Droga dall’Albania c’è una sponda a Japigia

I finanzieri del Reparto aeronavale si insospettiscono quando notano che il comandante del motopeschereccio «Tonia» con base a Bisceglie segue rotte anomale e andature strane. Si stupiscono del fatto che, a un certo punto della navigazione, in prossimità delle acque albanesi, viene disinserito puntualmente l’impianto satellitare. Il perché è stato svelato dalle microspie installate a bordo dalle fiamme gialle. Quella imbarcazione, ritiene l’accusa, era il perno principale di un vasto traffico internazionale di droga, soprattutto marijuana, proveniente dall’Albania. A gestirlo, una rete di «grossisiti» che aveva una sponda anche a Bari, a Japigia e Bari Vecchia grazie a Vito Belviso, 45 anni finito in carcere con questa accusa. Marijuana, hashish e cocaina rifornivano anche piazze come Foggia e Cerignola. L’organizzazione aveva contatti anche in Spagna oltre che in Albania.
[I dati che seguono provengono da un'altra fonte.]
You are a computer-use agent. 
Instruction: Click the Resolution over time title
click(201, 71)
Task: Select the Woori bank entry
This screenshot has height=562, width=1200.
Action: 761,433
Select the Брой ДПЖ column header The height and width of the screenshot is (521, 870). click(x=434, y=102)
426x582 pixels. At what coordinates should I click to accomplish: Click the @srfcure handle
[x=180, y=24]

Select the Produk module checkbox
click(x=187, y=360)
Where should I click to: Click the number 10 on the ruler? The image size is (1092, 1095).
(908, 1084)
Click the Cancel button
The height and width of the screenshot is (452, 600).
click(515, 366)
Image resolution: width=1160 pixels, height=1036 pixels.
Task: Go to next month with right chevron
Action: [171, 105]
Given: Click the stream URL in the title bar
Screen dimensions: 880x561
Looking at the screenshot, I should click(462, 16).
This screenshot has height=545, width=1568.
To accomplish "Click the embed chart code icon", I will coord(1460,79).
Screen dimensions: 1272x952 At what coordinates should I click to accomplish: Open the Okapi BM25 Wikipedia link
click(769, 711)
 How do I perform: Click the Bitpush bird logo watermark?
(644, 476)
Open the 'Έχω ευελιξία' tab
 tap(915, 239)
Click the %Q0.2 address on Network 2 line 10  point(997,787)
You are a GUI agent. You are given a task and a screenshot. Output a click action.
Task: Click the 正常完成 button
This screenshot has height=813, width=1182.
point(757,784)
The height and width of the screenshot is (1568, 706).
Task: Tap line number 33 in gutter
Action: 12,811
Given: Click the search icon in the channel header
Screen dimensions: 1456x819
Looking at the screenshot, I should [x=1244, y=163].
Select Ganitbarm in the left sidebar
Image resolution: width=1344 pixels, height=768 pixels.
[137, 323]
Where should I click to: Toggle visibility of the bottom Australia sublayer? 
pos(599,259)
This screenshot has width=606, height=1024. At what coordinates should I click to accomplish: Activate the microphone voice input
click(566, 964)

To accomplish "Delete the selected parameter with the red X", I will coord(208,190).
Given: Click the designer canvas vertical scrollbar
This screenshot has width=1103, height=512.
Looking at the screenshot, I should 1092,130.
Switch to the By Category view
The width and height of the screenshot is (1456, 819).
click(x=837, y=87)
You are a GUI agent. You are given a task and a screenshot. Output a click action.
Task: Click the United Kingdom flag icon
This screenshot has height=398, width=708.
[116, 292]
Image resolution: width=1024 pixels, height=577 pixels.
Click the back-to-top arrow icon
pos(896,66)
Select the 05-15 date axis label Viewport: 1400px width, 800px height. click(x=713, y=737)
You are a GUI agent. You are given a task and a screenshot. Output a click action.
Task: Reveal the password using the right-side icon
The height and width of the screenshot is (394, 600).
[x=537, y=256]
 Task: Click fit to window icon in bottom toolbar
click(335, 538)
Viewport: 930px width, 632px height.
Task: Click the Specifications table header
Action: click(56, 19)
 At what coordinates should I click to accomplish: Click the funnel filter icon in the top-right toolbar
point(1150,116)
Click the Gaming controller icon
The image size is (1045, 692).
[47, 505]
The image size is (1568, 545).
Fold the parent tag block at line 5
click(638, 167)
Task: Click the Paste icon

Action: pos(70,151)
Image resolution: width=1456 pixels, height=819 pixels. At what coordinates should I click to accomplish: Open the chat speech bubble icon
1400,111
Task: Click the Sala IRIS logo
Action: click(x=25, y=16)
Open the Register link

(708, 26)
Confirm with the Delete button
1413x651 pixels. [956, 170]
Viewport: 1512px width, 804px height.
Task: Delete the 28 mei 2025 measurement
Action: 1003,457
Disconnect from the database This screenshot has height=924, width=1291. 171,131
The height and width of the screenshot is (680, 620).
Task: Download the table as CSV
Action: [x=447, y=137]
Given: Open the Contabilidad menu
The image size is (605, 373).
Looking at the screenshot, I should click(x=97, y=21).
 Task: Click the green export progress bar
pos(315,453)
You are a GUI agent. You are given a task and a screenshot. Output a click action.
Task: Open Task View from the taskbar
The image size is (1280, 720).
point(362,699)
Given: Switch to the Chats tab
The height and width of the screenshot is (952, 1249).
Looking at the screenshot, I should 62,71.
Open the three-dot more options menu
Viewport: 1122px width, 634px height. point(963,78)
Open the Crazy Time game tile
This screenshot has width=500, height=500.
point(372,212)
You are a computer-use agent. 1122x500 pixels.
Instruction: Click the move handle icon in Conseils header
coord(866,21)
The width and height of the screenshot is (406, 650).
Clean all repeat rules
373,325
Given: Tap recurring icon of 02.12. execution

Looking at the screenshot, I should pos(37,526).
In 15, sui complessivi 28 indagati, sono stati arrestati nell’operazione «Blue box», dal nome del satellite che veniva disattivato. Tre dei destinatari delle misure cautelari, eseguite anche da Baschi Verdi e Stazione Navale di Bari in Puglia, Lombardia e Sicilia, risultavano far parte di nuclei familiari percettori di reddito di cittadinanza. Sequestrati beni per 3,5 milioni di euro. I fatti con- testati risalgono agli anni 2017-2018. L’inchiesta sulla rete di narcotrafficanti condotta dai finanzieri del Gico di Bari attraverso intercettazioni telefoniche e ambientali, tabulati telefonici, registrazioni video, mappature satellitari Gps, pedinamenti e grazie anche alle recenti dichiarazioni di un collaboratore di giustizia, ex braccio destro del boss Palermiti di Japigia, Domenico Milella, ha accertato l’esistenza dell’associazione criminale transnazionale dedita al traffico di droga, con a capo il pregiudicato Girolamo Cuocci e suo padre Giuseppe. I corrieri della droga? Prevalentemente pescatori insospettabili.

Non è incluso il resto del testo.